**Exercise goal**
Going through the entries below, find how many lines hold "Explorer", then give that number alone.

**Data to use**
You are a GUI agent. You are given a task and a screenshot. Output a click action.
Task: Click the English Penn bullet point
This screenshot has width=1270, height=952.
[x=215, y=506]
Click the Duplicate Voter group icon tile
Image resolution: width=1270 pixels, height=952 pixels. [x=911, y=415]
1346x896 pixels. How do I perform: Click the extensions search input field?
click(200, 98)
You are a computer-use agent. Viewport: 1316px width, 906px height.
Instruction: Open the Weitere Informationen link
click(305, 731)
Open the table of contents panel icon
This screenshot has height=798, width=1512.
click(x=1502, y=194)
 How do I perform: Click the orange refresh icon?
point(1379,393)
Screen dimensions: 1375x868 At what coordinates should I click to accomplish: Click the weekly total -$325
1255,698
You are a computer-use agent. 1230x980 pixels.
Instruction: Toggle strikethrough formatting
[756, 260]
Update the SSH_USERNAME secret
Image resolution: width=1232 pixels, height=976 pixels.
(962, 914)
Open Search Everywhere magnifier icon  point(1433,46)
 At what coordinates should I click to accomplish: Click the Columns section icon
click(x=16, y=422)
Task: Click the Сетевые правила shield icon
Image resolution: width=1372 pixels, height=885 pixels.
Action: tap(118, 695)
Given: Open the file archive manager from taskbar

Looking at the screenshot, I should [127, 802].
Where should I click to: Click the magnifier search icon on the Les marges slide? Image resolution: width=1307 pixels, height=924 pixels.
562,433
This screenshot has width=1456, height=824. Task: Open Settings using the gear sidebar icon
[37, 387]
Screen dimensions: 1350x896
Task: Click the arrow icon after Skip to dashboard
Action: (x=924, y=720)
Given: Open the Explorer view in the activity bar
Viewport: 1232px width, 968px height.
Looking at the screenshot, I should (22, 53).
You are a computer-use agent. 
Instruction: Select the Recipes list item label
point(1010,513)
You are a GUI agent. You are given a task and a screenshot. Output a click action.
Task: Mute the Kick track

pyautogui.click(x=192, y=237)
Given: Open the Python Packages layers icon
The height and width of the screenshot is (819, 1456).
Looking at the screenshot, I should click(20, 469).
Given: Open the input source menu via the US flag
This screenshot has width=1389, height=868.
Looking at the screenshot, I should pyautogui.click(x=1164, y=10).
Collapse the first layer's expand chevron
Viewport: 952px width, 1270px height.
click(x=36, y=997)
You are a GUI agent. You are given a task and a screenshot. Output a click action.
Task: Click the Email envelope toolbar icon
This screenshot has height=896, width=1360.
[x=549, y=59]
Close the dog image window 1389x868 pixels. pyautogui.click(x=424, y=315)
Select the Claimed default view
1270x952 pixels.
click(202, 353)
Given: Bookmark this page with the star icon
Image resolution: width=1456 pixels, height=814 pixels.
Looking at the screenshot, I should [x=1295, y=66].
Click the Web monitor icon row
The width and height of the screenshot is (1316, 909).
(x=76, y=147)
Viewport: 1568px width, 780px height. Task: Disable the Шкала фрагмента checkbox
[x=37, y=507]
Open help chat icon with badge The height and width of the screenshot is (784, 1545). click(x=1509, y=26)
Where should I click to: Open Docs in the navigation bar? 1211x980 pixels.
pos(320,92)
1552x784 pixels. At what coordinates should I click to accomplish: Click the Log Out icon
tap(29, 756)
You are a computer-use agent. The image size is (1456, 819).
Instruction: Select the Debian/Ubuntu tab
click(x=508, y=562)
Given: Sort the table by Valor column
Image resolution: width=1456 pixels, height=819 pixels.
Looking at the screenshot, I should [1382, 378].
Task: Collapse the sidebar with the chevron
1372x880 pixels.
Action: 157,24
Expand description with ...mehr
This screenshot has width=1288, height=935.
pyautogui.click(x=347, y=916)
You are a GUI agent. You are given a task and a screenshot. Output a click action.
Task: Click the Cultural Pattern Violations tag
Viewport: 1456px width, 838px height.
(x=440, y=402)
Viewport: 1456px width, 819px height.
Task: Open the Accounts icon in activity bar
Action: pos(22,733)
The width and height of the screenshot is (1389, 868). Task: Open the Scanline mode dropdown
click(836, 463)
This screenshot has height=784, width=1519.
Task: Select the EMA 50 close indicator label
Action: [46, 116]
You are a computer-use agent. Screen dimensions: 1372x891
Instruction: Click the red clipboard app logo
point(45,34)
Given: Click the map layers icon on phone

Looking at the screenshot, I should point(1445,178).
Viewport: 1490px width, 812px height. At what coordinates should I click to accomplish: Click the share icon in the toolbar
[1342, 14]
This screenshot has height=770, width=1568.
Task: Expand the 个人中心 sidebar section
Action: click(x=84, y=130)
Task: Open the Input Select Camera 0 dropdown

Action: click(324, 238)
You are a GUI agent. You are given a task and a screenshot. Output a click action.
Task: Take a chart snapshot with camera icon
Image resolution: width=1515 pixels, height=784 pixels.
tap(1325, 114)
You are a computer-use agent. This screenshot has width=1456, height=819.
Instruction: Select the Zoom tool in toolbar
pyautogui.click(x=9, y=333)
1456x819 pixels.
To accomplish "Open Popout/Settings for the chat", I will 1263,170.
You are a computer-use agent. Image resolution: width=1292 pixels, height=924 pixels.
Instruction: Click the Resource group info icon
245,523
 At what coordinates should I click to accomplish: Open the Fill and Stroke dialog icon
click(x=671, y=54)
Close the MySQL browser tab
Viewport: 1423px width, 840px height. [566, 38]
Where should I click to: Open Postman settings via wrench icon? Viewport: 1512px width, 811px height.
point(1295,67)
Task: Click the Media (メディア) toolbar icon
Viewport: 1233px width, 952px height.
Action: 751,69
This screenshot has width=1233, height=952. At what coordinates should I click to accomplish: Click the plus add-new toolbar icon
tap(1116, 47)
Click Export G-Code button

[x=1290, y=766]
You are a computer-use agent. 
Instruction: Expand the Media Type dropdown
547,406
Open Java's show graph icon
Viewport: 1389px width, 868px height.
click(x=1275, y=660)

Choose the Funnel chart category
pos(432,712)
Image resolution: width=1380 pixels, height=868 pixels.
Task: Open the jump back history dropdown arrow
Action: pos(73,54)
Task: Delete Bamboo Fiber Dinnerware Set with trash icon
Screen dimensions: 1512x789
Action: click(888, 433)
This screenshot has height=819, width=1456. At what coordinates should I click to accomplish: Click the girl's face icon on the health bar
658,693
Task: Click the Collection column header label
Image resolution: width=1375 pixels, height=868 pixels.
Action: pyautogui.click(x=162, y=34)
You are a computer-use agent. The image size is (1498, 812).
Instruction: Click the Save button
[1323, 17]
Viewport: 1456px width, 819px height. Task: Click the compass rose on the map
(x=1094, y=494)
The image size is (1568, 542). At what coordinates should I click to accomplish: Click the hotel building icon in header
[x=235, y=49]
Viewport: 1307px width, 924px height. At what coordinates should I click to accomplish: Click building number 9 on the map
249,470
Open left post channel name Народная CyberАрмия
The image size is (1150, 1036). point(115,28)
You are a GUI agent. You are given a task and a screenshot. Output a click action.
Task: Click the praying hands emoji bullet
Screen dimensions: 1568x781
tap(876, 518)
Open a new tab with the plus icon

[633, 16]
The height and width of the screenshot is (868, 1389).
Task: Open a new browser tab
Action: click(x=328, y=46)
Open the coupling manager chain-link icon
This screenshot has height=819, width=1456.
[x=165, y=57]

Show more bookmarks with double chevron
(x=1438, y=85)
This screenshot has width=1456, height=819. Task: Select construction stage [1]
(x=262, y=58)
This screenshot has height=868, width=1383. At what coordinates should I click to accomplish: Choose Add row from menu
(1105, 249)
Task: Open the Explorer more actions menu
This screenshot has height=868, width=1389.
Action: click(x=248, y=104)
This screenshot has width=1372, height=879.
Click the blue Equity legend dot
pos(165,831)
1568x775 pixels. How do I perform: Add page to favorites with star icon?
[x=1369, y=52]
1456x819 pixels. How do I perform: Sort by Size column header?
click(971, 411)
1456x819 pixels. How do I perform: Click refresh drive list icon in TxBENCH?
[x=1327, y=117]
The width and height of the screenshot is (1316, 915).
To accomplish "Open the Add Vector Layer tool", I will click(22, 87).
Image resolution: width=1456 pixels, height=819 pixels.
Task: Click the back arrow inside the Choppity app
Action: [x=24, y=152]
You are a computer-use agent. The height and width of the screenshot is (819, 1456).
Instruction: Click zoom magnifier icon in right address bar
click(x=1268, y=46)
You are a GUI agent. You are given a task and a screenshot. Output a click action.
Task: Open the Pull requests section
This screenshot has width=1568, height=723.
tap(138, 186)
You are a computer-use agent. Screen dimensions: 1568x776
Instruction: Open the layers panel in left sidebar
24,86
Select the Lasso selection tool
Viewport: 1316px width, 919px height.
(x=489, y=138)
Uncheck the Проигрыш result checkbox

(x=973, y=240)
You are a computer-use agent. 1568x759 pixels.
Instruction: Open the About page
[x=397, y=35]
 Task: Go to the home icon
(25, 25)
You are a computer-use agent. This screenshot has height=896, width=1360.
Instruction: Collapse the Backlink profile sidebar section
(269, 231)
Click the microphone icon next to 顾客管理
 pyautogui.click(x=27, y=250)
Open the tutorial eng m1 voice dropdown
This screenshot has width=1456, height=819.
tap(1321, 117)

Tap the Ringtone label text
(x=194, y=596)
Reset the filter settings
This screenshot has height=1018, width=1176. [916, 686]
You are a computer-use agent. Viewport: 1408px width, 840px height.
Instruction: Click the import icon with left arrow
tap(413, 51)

**Problem solution**
2